Let $R \subseteq X \times Y$ be any binary relation. Then there is an induced Galois connection, a pair of contravariant (i.e., order-reversing) maps

$$P(X) \stackrel{-\backslash R}{\to} P(Y): S \mapsto \{y \in Y: \forall_{x \in X} \ \ x \in S \Rightarrow R(x, y)\}$$

$$P(Y) \stackrel{R/-}{\to} P(X): T \mapsto \{x \in X: \forall_{y \in Y} \ \ y \in T \Rightarrow R(x, y)\}$$

for which

$$S \subseteq R/T \qquad \text{iff} \qquad S \times T \subseteq R \qquad \text{iff} \qquad T \subseteq S\backslash R$$

One may compose these operations in either direction,

$$S \mapsto R/(S \backslash R), \qquad T \mapsto (R/T)\backslash R$$

to get closure operations satisfying the standard axioms, e.g., $S \subseteq S'$ implies $\bar{S} \subseteq \bar{S'}$ and

$$S \subseteq \bar{S}, \qquad \bar{\bar{S}} = \bar{S}$$

for all $S \in P(X)$. This may be proven just by taking advantage of the three-way equivalence above together with the contravariance.

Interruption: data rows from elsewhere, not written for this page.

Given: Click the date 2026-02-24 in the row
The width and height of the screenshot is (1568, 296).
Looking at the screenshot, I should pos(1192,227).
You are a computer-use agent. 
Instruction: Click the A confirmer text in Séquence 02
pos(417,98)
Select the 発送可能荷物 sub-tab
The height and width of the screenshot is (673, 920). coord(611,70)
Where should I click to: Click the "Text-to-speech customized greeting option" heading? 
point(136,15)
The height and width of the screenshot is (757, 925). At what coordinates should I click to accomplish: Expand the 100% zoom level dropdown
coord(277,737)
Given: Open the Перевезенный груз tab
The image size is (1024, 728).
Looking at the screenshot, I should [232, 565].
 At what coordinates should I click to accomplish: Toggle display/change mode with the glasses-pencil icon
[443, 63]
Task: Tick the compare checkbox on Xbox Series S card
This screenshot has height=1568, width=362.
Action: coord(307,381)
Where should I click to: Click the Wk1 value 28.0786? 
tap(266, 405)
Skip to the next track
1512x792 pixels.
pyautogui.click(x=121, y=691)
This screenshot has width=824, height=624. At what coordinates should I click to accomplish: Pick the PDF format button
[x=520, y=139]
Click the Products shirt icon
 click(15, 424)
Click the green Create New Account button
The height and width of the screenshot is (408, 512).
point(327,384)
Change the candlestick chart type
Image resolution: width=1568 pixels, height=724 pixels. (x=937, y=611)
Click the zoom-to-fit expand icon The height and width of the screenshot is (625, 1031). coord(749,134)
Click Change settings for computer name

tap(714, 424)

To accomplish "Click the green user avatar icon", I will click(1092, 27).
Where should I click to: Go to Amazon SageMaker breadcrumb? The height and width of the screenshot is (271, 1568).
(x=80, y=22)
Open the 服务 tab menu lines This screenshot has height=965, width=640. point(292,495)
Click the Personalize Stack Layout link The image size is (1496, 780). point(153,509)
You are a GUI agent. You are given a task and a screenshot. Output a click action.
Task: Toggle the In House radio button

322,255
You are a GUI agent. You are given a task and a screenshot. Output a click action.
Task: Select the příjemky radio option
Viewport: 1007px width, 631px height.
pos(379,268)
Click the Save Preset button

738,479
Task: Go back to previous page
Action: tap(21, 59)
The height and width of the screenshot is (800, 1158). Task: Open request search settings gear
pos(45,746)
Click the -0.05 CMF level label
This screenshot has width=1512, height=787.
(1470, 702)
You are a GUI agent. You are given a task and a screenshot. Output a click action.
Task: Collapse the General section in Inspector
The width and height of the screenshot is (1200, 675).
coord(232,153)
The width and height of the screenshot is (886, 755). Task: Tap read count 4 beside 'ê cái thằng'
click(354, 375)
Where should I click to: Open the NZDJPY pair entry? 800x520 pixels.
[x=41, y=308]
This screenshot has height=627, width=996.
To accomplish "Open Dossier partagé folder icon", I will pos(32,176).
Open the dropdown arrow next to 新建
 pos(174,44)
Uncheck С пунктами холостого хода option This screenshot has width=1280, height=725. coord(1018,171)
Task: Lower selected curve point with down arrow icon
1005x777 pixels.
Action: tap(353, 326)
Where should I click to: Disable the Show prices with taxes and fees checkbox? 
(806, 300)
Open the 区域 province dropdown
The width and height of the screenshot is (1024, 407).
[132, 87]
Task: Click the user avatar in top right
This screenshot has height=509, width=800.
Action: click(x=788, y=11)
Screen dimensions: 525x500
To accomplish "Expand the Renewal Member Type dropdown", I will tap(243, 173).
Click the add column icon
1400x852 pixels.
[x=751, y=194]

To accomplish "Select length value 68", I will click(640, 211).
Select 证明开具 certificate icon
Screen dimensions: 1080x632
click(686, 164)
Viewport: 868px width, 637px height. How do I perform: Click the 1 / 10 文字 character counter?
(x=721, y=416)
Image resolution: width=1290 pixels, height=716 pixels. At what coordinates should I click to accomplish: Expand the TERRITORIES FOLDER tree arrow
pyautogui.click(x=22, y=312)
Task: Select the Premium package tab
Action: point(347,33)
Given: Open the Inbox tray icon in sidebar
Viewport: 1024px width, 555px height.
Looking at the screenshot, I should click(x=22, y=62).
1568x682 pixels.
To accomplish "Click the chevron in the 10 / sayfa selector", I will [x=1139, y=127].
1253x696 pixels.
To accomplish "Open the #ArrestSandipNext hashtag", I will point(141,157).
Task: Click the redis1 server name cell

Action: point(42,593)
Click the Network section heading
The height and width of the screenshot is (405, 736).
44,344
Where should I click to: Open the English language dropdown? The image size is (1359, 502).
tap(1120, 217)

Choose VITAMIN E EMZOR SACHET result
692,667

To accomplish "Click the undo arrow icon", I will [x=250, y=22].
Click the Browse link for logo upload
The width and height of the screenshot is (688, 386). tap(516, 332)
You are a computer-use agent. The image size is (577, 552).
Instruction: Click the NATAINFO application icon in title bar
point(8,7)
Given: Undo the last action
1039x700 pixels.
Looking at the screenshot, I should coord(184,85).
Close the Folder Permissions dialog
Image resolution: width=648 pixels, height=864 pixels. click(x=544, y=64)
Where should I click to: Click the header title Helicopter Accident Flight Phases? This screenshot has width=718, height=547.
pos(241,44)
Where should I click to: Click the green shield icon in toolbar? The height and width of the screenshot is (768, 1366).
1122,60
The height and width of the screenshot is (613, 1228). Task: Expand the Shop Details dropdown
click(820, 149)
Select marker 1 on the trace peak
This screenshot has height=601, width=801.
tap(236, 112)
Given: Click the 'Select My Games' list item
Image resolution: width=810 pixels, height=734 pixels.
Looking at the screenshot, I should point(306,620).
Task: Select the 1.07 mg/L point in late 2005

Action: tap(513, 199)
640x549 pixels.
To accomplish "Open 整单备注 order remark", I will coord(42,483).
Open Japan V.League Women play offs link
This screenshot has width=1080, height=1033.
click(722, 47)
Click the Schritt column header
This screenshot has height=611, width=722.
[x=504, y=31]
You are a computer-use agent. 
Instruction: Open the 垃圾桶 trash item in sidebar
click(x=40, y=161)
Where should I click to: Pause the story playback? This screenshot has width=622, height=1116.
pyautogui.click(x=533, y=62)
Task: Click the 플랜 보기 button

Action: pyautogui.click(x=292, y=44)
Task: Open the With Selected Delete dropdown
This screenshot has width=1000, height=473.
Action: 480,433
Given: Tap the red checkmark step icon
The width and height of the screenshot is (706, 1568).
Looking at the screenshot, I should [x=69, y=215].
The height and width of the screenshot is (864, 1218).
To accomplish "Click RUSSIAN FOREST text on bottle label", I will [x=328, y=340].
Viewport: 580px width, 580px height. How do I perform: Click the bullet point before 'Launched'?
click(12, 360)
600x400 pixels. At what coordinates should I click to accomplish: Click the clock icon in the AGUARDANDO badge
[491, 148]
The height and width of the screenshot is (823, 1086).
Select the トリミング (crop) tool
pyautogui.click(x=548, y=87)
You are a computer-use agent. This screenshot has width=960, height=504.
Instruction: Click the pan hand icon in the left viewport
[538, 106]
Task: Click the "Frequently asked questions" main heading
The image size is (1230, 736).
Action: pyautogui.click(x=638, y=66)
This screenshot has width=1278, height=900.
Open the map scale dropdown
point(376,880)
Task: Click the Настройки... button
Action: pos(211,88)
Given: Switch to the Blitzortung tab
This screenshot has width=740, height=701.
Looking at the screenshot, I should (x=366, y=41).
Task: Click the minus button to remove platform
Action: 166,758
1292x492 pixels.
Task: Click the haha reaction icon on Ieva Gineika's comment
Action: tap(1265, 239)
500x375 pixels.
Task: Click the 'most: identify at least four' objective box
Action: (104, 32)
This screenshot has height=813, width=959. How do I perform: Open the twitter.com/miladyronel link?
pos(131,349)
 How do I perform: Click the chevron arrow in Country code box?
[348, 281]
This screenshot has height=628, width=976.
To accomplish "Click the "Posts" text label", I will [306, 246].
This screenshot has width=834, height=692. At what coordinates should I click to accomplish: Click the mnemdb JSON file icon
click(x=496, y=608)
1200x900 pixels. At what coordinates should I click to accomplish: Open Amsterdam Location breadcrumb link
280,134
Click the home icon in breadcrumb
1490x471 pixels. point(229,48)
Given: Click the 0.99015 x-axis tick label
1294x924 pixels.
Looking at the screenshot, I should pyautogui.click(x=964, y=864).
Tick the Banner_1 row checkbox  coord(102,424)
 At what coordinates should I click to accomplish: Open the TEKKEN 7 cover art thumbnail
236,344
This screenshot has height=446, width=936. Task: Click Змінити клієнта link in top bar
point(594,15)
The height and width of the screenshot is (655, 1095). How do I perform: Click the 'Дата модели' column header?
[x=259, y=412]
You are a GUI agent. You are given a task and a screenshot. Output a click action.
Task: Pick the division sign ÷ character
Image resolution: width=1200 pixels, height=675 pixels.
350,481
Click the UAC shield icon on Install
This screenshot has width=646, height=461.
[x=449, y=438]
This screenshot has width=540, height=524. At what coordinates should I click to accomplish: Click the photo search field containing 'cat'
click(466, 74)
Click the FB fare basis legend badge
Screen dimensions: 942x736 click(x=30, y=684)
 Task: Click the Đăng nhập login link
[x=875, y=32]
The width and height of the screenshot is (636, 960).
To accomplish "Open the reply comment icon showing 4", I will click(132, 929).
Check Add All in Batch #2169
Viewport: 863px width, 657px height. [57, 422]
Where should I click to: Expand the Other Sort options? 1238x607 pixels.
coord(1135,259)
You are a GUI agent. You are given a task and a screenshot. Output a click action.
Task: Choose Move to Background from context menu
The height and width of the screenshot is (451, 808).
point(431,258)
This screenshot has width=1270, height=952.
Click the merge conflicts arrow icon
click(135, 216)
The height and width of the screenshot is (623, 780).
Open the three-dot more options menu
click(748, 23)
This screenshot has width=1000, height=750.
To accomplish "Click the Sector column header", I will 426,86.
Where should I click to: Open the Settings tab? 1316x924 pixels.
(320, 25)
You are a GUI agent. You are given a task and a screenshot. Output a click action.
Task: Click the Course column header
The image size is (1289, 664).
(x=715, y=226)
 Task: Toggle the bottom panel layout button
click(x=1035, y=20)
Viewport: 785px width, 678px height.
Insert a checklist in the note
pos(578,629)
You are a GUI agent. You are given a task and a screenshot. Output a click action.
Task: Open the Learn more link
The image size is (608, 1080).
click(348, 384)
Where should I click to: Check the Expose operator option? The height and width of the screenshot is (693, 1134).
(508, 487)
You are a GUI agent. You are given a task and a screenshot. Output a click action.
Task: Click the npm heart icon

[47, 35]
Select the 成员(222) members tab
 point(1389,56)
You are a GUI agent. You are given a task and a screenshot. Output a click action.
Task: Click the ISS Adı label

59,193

Given a Galois extension $K/k$ with Galois group $G$, the Galois connection of Galois theory is induced by the subset $R \subseteq G \times K$ defined by

$$\{(\sigma, x) \in G \times K: \sigma(x) = x\}$$

and there is nothing wrong with considering the induced Galois connection on power sets rather than the posets of subgroups and intermediate subfields. The closed elements in this case are the subgroups and intermediate subfields! This statement is more or less the substance of the fundamental theorem of Galois theory. But my real point here is the utter generality of these sorts of Galois connections.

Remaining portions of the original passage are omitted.